* **Task to complete**
Report, word for word, every line of the material that contains "color".

════

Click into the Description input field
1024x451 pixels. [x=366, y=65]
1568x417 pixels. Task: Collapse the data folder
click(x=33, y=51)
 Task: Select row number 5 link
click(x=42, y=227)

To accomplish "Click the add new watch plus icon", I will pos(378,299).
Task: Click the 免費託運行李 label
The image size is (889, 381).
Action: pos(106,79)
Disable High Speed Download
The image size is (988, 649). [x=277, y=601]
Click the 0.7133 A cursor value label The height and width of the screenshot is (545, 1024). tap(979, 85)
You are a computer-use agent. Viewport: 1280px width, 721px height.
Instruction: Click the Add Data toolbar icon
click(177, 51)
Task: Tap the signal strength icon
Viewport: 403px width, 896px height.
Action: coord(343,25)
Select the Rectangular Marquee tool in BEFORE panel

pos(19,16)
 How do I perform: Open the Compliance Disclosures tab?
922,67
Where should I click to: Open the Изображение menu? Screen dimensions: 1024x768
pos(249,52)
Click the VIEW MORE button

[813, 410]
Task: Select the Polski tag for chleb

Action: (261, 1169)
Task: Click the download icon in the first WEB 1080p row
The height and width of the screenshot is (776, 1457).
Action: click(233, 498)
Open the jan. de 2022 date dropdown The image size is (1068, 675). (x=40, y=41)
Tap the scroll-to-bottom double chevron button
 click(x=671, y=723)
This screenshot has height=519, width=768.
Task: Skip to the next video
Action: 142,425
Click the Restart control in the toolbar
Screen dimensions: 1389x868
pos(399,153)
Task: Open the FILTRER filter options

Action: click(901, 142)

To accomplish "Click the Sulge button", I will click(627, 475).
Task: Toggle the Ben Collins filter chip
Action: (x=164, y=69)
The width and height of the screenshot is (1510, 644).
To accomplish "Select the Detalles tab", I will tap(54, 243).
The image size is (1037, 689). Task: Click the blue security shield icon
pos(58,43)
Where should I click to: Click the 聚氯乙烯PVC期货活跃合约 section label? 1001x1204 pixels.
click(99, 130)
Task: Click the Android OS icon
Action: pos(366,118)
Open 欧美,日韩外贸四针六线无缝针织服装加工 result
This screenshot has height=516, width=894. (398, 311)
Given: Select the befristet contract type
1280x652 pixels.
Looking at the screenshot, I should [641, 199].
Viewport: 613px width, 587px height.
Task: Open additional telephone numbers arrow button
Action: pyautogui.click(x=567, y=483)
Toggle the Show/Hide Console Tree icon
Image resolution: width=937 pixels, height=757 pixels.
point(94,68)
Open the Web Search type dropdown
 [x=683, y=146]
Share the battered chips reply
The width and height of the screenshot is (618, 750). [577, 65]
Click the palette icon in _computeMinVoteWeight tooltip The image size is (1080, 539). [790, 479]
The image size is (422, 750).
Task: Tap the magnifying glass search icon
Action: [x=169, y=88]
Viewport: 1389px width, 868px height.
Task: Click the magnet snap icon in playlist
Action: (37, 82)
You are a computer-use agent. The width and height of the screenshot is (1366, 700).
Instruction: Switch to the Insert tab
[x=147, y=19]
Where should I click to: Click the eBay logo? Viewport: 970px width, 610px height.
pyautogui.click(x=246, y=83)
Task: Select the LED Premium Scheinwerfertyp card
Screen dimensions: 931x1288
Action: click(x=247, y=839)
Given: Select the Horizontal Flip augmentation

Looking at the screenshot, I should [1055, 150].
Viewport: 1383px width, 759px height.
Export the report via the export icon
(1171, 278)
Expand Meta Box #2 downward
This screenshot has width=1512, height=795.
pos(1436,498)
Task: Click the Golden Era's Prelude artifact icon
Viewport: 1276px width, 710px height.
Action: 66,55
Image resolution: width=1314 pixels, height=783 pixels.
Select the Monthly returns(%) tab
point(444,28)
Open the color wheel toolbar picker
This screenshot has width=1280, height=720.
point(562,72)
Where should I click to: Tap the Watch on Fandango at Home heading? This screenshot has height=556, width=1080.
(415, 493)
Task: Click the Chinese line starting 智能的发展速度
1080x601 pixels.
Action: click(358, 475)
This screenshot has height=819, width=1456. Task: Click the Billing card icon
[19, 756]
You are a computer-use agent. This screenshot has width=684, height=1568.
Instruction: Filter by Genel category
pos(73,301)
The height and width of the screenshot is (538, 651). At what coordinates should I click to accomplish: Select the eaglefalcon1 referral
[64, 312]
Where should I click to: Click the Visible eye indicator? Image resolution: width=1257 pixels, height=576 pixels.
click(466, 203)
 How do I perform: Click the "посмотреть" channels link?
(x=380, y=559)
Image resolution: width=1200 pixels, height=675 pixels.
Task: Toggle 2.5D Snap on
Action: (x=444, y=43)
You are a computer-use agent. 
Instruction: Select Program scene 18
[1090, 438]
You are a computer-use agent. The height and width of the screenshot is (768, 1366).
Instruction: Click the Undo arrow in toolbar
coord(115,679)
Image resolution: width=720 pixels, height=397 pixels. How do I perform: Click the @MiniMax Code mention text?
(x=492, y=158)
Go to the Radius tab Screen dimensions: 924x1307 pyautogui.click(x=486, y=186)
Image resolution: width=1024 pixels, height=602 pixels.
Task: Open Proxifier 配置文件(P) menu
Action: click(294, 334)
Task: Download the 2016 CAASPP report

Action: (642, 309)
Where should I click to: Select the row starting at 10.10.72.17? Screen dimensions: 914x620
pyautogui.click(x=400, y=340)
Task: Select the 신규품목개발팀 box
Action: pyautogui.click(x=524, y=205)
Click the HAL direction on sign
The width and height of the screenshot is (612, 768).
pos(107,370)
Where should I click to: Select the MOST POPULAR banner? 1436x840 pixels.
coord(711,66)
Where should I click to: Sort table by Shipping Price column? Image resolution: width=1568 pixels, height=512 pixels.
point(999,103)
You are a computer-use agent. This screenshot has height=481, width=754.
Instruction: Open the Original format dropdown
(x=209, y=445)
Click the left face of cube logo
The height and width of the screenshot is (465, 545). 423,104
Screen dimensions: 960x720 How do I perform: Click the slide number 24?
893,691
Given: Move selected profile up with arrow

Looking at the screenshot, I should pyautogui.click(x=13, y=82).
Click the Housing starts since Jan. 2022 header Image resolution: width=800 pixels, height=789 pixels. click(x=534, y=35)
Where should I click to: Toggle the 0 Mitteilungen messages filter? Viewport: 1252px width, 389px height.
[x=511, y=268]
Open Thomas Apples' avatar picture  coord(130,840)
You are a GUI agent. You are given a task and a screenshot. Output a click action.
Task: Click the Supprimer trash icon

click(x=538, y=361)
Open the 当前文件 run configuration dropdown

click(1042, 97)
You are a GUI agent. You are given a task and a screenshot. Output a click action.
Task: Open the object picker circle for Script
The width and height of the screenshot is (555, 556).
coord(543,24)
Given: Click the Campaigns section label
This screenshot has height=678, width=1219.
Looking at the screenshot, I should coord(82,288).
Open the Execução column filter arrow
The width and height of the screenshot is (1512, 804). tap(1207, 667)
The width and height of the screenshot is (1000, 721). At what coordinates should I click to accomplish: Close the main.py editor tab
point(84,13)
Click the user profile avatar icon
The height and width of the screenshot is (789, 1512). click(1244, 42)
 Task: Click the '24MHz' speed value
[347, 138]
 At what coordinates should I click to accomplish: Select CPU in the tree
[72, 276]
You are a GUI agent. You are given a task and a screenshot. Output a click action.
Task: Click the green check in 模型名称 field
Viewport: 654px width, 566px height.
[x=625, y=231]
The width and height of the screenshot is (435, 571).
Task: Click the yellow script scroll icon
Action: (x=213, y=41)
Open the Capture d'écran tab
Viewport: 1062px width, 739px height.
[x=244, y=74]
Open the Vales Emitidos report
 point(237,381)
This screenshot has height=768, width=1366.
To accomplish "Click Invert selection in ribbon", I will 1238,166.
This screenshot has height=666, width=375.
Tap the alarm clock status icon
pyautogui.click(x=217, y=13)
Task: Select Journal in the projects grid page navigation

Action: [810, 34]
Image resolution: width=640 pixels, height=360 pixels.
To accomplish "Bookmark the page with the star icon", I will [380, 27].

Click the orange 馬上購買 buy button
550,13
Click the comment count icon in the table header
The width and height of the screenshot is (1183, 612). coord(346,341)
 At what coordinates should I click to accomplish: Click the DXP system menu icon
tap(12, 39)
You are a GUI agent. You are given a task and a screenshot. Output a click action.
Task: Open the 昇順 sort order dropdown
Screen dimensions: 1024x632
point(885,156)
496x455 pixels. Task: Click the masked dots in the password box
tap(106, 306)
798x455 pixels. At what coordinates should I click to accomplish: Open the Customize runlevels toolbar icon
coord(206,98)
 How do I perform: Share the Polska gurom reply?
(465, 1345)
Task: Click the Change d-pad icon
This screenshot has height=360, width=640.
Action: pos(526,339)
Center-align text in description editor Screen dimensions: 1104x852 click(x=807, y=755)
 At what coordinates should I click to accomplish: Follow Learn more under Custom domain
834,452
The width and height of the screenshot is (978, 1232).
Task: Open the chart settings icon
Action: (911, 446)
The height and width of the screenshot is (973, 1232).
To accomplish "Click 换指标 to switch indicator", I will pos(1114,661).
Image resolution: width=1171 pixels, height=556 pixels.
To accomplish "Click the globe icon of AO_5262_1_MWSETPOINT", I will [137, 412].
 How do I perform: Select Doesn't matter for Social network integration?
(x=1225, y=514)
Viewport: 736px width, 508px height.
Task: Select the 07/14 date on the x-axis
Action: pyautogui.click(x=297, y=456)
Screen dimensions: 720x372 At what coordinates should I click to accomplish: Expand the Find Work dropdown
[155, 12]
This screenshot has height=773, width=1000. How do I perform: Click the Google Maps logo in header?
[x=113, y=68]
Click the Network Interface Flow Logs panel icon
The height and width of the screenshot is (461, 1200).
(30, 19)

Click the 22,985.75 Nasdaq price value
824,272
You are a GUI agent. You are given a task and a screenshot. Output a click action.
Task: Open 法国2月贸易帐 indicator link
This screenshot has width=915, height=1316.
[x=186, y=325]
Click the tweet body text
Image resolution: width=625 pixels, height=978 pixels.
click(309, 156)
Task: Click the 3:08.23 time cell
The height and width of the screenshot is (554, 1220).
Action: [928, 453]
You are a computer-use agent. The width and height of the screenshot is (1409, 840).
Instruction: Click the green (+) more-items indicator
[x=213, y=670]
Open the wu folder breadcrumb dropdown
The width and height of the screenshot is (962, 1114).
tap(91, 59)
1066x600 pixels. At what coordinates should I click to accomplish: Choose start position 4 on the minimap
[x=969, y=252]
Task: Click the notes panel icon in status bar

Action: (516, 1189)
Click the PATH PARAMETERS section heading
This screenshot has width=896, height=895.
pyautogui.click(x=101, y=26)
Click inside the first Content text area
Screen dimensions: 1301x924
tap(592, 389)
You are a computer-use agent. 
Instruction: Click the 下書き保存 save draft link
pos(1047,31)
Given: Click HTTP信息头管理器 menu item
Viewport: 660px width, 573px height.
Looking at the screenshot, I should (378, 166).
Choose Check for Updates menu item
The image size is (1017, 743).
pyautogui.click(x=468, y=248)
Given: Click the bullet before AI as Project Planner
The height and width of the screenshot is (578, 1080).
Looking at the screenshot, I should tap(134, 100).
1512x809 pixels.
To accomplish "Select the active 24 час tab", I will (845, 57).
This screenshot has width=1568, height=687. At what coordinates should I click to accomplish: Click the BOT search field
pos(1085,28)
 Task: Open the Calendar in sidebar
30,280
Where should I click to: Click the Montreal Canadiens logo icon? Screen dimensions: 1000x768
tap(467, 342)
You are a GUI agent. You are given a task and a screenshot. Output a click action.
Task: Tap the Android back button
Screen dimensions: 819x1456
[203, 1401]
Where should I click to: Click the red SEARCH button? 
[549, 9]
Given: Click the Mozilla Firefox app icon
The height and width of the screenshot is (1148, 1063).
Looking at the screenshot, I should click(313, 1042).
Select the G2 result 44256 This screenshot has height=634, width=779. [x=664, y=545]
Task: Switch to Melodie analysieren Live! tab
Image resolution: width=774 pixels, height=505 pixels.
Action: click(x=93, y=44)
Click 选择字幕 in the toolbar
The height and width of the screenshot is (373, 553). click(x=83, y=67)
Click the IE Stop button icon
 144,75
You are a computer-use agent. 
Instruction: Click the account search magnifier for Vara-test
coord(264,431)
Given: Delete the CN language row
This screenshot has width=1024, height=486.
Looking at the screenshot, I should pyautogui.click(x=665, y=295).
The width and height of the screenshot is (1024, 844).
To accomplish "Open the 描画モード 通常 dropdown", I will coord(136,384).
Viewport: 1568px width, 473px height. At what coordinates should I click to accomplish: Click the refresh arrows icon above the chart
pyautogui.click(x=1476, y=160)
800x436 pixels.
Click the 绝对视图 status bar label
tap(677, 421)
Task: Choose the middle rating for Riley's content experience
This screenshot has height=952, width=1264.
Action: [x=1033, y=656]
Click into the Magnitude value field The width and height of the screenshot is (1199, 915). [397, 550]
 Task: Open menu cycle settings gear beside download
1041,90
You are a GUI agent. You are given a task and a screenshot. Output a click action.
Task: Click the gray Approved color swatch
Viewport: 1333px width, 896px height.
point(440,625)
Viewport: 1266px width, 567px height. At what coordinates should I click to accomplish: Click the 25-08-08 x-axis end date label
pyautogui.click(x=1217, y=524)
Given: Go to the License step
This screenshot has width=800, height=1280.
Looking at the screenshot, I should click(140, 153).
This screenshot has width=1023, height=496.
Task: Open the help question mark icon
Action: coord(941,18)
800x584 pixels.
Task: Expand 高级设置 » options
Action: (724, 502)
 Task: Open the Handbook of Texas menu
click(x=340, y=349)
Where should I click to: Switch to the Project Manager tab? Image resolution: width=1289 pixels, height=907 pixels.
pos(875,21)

════

* **Solution to this exercise**
Open the color wheel toolbar picker
Task: Click the gray Approved color swatch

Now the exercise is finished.